TEXT EXTRACT |
Begin

Alexa.RTCSessionController Interface
The Alexa.RTCSessionController interface describes the messages used by Alexa to interact with endpoints capable of real-time communnication (RTC). The RTCSessionController interface supports 1-way (half duplex) or 2-way (full duplex) communication over audio and video. By using the RTCSessionController interface in your applications, Alexa customers can communicate with a visitor at their front door through their camera and intercom. For more information, see Announcing 2-Way Communication APIs.
RTCSessionController interface is only supported on Echo Show and Echo Spot. To communicate with a front door camera on an Alexa-enabled tablet or FireTV, use the Alexa.CameraStreamController interface.- Overview
- Discovery
- Directives
- Properties and Events
- Session Description Protocol Offer/Answer Format
- Error Handling
- Related Topics
- Related Interfaces
Overview
Supported Communication Types
- 1-way (half duplex) communication allows customers to communicate in two directions, but not simultaneously. For example:
- A walkie-talkie
- A push-to-talk door intercom
- 2-way (full duplex) communication allows customers to communicate in two directions simultaneously. For example:
- A telephone
- A telephone door intercom
Utterances
Customers can start communication with a person next to a real time communication device by talking to their Alexa-enabled device (for example, an Echo Show or Echo Spot) or by using the microphone icon when they are in live streaming mode.
Customers can start conversations by saying one of the following:
User: Alexa, answer the front door
User: Alexa, get the call going with the front door
User: Alexa, please call front door
User: Alexa, respond to the front door
User: Alexa, speak to the front door
User: Alexa, talk to my front door camera
User: Alexa, talk to the front door
User: Alexa, talk to the person at the main door
Customers can end conversations by saying one of the following:
User: Alexa, go home
User: Alexa, stop
Prerequisites and SLA Requirements
To use the RTCSessionController API, you need the following:
-
A minimum timeout of one minute is required.

End

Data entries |
Begin

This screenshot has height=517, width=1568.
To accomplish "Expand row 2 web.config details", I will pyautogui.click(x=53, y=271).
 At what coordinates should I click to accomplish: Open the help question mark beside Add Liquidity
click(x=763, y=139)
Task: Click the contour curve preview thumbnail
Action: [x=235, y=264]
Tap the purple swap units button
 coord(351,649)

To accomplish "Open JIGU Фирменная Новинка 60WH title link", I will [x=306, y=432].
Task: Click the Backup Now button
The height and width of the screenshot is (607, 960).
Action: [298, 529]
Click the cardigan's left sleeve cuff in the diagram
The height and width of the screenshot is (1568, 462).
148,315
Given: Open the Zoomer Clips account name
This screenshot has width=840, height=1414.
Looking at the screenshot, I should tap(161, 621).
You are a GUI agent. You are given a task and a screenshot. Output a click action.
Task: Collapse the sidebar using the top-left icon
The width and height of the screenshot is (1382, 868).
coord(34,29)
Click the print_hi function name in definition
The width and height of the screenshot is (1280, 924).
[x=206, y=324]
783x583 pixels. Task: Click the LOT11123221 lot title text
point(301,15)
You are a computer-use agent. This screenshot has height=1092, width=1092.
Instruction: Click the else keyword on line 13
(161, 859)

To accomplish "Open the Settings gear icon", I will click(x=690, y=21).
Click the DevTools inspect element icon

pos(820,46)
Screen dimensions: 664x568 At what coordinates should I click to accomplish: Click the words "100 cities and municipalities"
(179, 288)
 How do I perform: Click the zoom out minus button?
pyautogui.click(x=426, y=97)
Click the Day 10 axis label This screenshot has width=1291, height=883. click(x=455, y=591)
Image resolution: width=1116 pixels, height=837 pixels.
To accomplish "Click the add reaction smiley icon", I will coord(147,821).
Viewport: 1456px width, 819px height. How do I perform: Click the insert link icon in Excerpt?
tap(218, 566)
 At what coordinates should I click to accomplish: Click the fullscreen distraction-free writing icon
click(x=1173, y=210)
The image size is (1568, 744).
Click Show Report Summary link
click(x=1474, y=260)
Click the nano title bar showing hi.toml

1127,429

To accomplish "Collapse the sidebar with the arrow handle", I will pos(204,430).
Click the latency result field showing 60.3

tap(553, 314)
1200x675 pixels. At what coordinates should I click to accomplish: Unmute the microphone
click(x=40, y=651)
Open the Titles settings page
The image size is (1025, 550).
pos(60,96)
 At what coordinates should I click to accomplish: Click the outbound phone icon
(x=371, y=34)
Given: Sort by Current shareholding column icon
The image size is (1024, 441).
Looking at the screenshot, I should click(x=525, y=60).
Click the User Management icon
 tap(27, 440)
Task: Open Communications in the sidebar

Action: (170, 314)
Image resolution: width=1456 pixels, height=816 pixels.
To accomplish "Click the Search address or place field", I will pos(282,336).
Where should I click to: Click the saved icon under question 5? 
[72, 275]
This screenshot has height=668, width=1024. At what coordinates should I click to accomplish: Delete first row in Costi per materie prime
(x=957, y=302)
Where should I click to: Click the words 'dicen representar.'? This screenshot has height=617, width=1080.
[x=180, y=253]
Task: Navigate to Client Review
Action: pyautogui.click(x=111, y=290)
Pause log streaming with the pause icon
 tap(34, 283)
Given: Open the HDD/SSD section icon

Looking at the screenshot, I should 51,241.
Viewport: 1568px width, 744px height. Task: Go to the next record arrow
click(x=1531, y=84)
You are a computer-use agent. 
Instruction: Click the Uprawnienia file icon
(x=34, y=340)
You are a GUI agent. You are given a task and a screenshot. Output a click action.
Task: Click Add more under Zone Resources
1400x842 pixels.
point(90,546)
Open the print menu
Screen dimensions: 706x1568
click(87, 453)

End

REQUESTS |
1) From the text on the Alexa.RTCSessionController interface, list every utterance that customers can say to start a conversation.
2) Write the next part of the text on the Alexa.RTCSessionController interface, starting after its final sentence.

SOLVED TASKS |
1)
- Alexa, answer the front door
- Alexa, get the call going with the front door
- Alexa, please call front door
- Alexa, respond to the front door
- Alexa, speak to the front door
- Alexa, talk to my front door camera
- Alexa, talk to the front door
- Alexa, talk to the person at the main door

2)
-
For any offer sent to your skill, you must generate an answer within six seconds.
-
Your device or platform must be WebRTC compliant or support the suite of protocols by WebRTC and all supported resiliency mechanisms used in WebRTC. Specifically,
-
For resource considerations, you must support bundling and rtcp-mux. You use a bundle to send audio and video over the same connection to reduce the number of open sockets.
-
To support full-duplex communication, your device must employ effective algorithms for acoustic echo cancellation (AEC) and noise suppression.
-
To support half-duplex communication, you can use the Push to Talk feature through the typical live view scenario. Declare
isFullDuplexAudioSupportedasfalsein the discovery response. -
To support video, you must use one of the following video codecs:
- H264 (up to profile high, level 4.1)
-
To support audio, you must use one of the following audio codecs:
- Opus (preferred codec)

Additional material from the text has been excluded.